Guide

Send a schedule update without making a second source of truth.

When a published week changes, update the schedule first, review the difference, choose the right audience, and send the update from the same workflow people already trust.

BackstageOS publish schedule dialog with recipient, subject, message, and final publish controls.
  • Schedule changes
  • Recipient choice
  • Personal links
  • Version context

When a schedule update deserves its own send

Not every edit needs a new email. A corrected typo, a clearer room name, or a formatting cleanup may only need to live in the schedule. A changed call time, a new fitting, a moved rehearsal, a canceled meeting, or a room switch people will act on deserves a deliberate update.

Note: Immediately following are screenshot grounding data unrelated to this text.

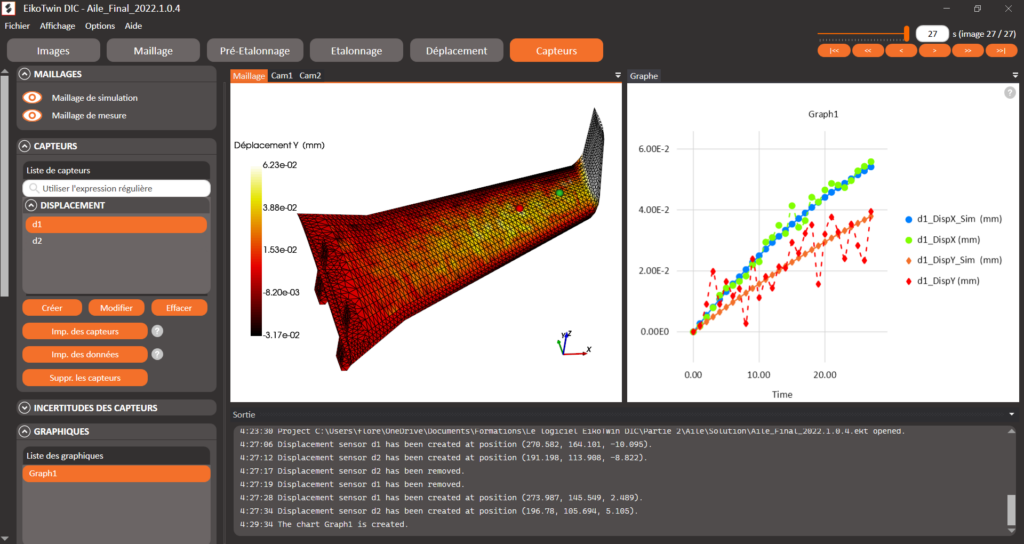Step forward one image with single arrow

pos(935,50)
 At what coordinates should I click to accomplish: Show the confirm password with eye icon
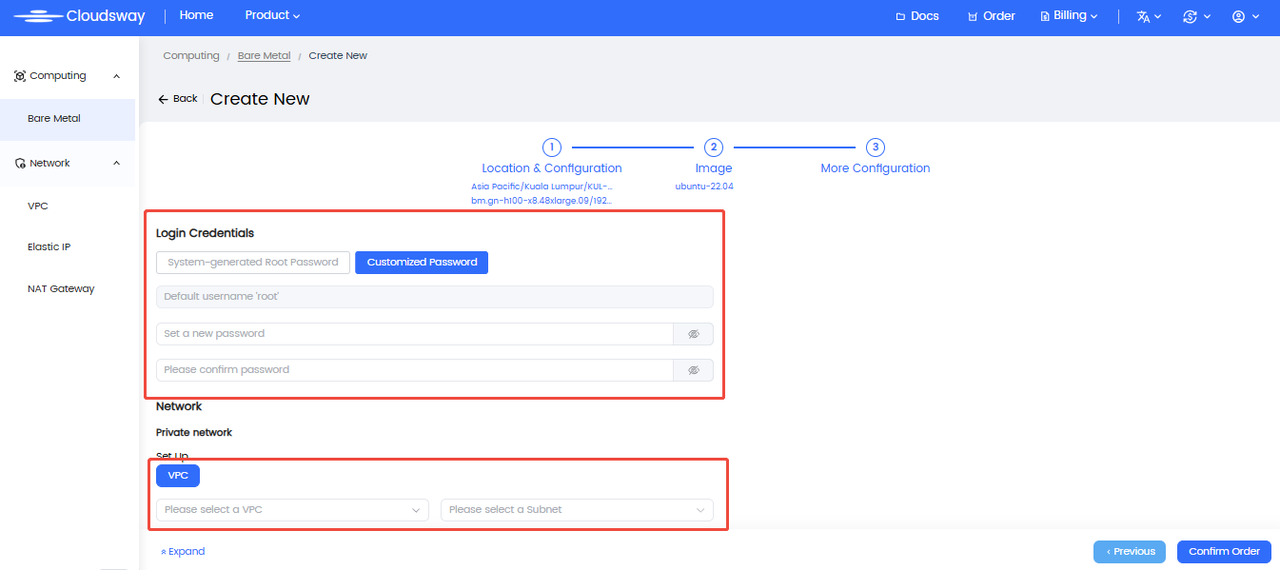coord(693,370)
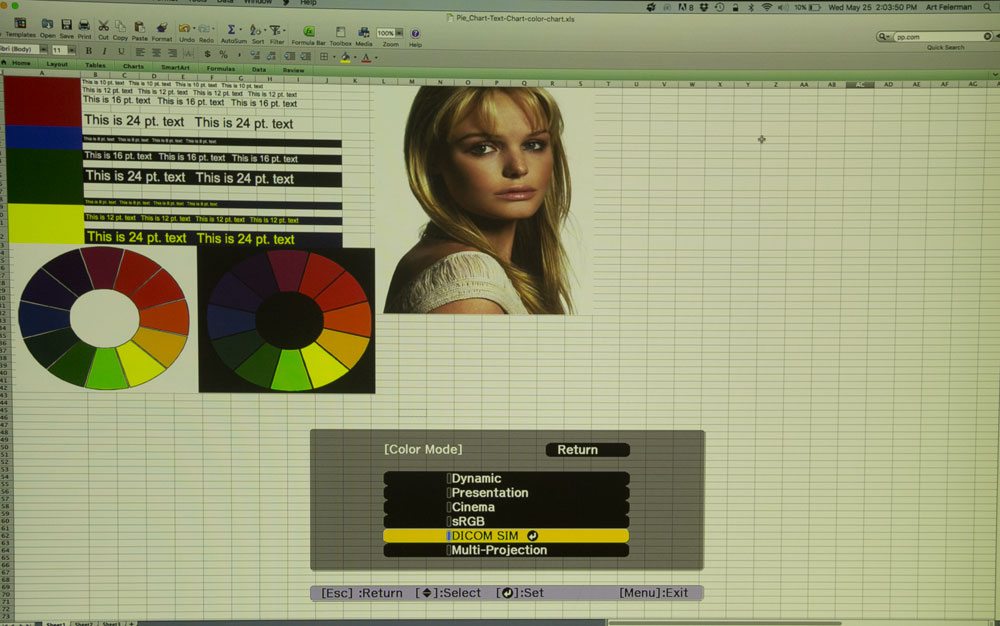Toggle bold formatting
The height and width of the screenshot is (626, 1000).
click(88, 51)
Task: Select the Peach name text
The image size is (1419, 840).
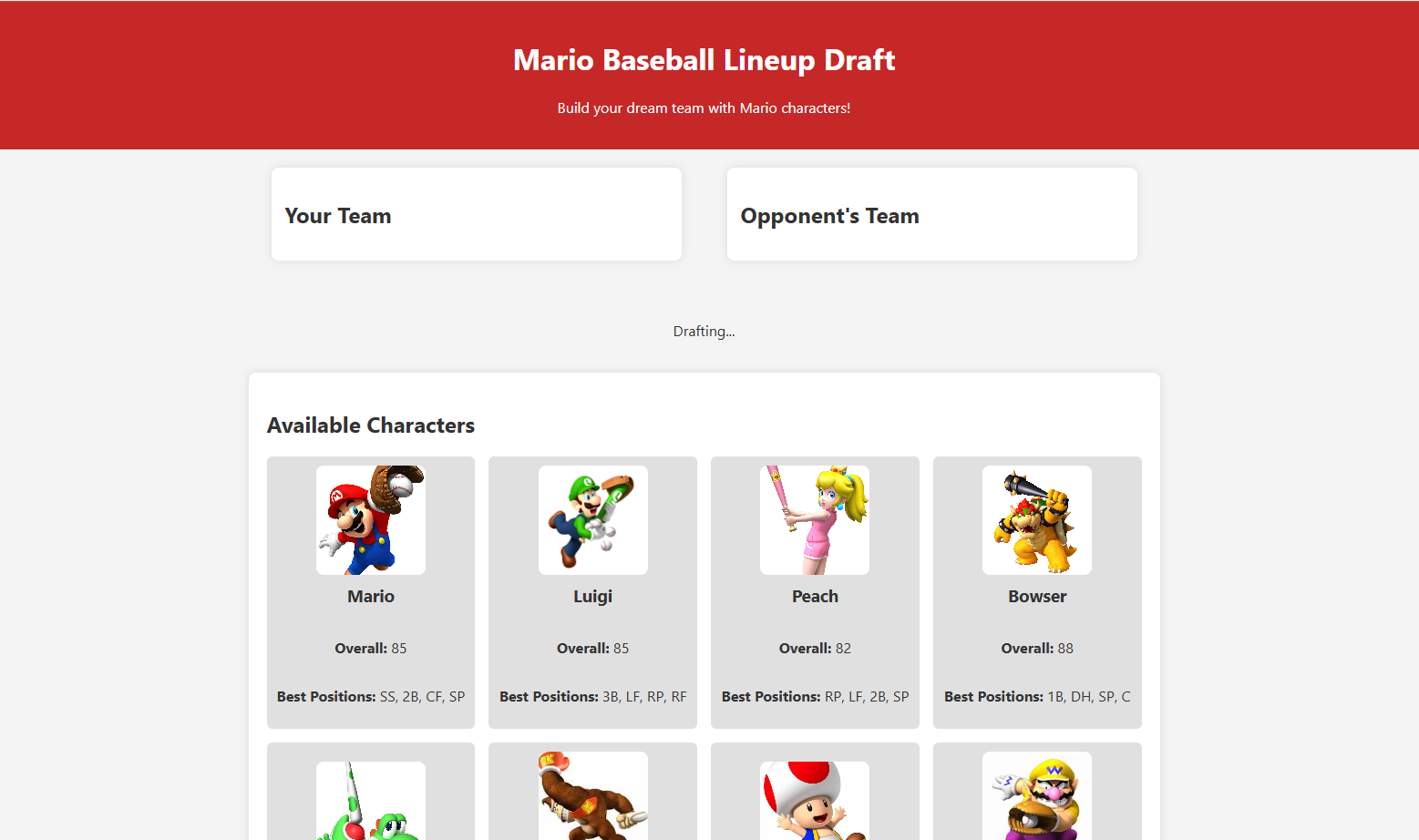Action: pos(815,597)
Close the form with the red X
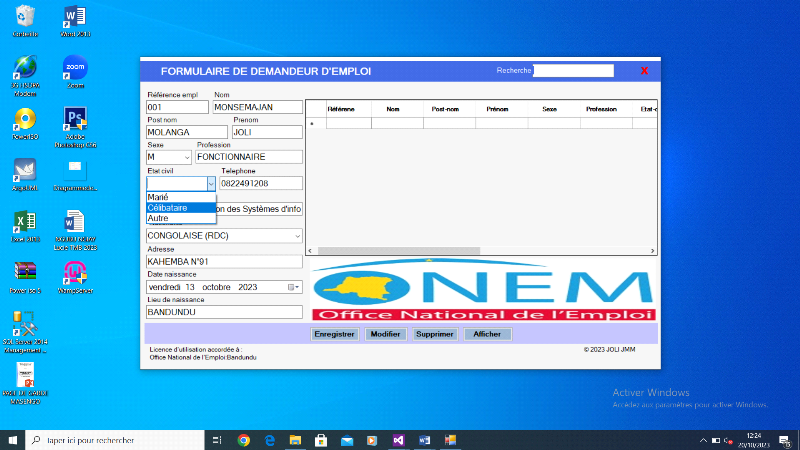800x450 pixels. tap(644, 71)
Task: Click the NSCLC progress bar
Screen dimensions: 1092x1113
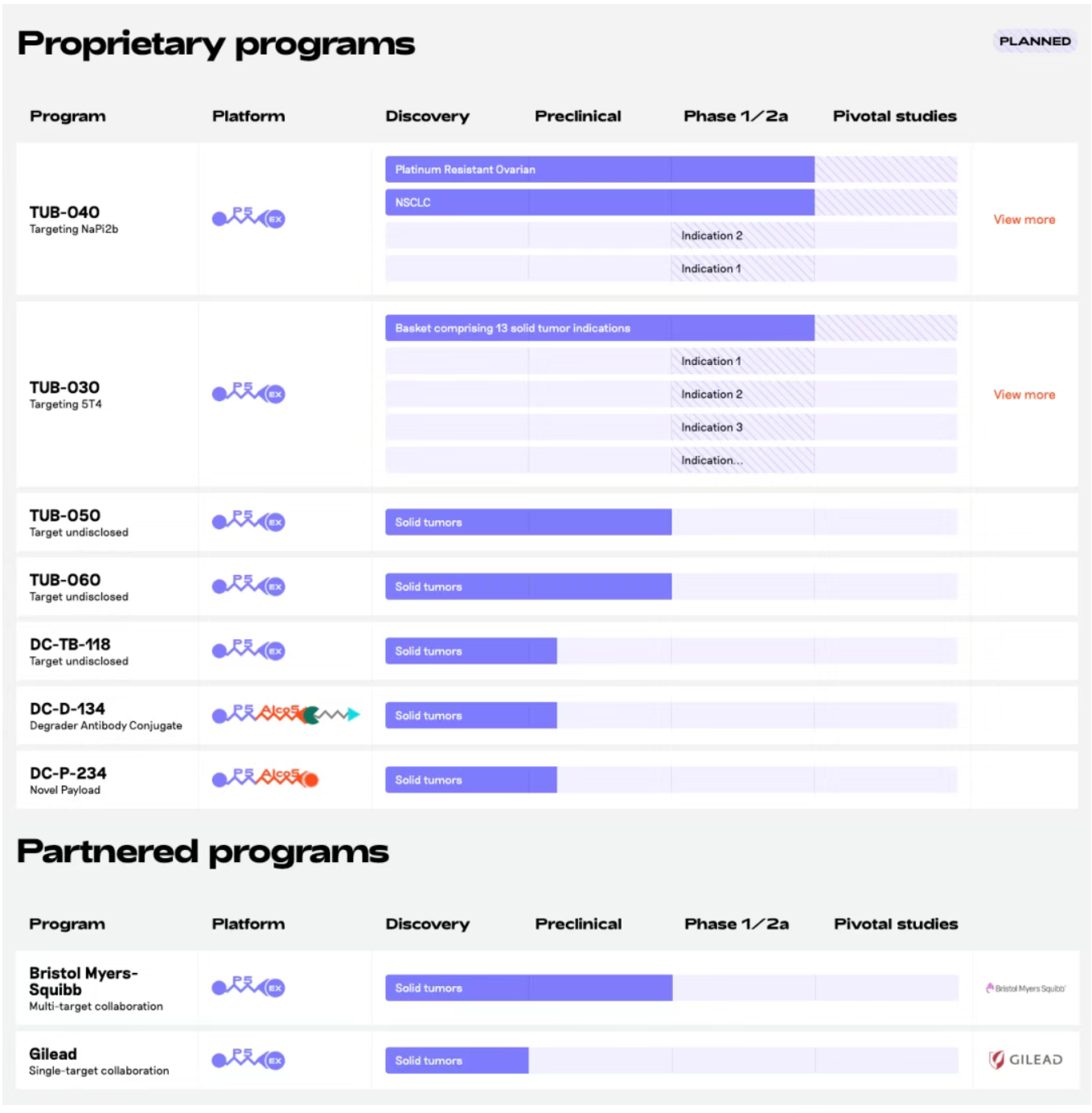Action: point(599,203)
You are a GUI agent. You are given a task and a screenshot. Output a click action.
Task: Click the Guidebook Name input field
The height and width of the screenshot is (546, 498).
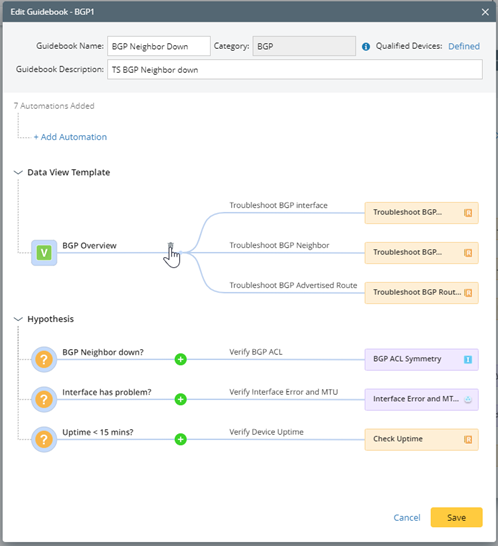point(159,46)
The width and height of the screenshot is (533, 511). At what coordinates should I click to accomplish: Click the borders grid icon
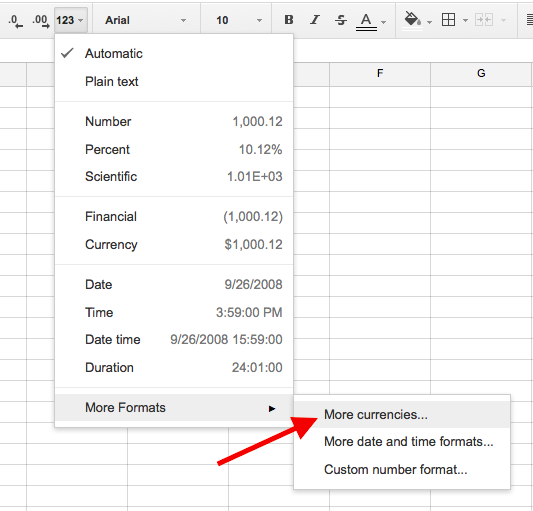(x=448, y=20)
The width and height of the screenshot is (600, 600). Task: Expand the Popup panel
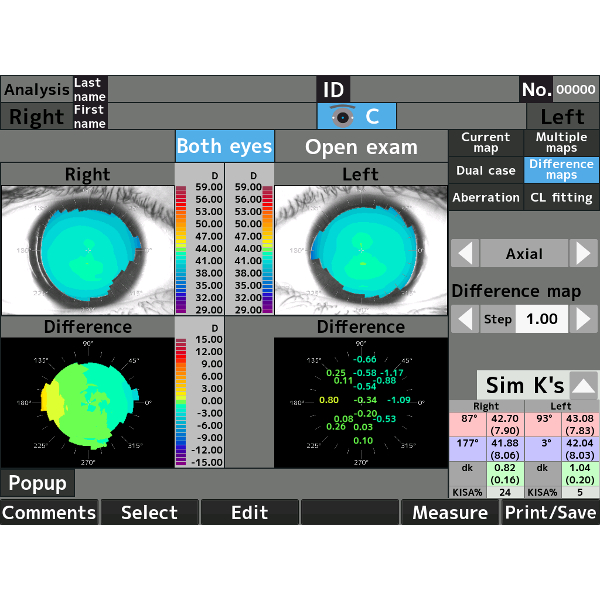[37, 483]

The standard is simple: if someone might make the wrong plan because of the change, send the update from BackstageOS after the schedule itself is corrected.

BackstageOS weekly schedule workspace with the schedule grid and publish controls.
Start with the corrected schedule. The update should come from the same schedule state the company will open later.
  • Send an update for call-time changes, new calls, canceled calls, room changes, and fitting changes.
  • Avoid sending a new email for tiny cleanup that does not change anyone's plan.
  • If you are unsure, ask whether a person could reasonably show up at the wrong place or time.

Step-by-step: send the update

Open the affected week, make the schedule correction, and scan the day around the change. The update should explain the change, but the schedule should be the place where the change actually lives.

Then open the publish or email workflow and choose the audience that needs to act on the correction. This is where BackstageOS is useful: the send can carry the schedule link, recipient context, and current schedule state together.

  1. 1. Open the affected week

    Go to the schedule week that changed and confirm you are editing the right date range.

  2. 2. Make the correction

    Update the event time, location, participants, fitting, note, or cancellation before drafting the message.

  3. 3. Review adjacent calls

    Check the calls before and after the change so you do not create a travel, meal, room, or staffing conflict.

  4. 4. Choose the update audience

    Use everyone with a personal schedule for broad changes, or use a narrower distribution list when only part of the company is affected.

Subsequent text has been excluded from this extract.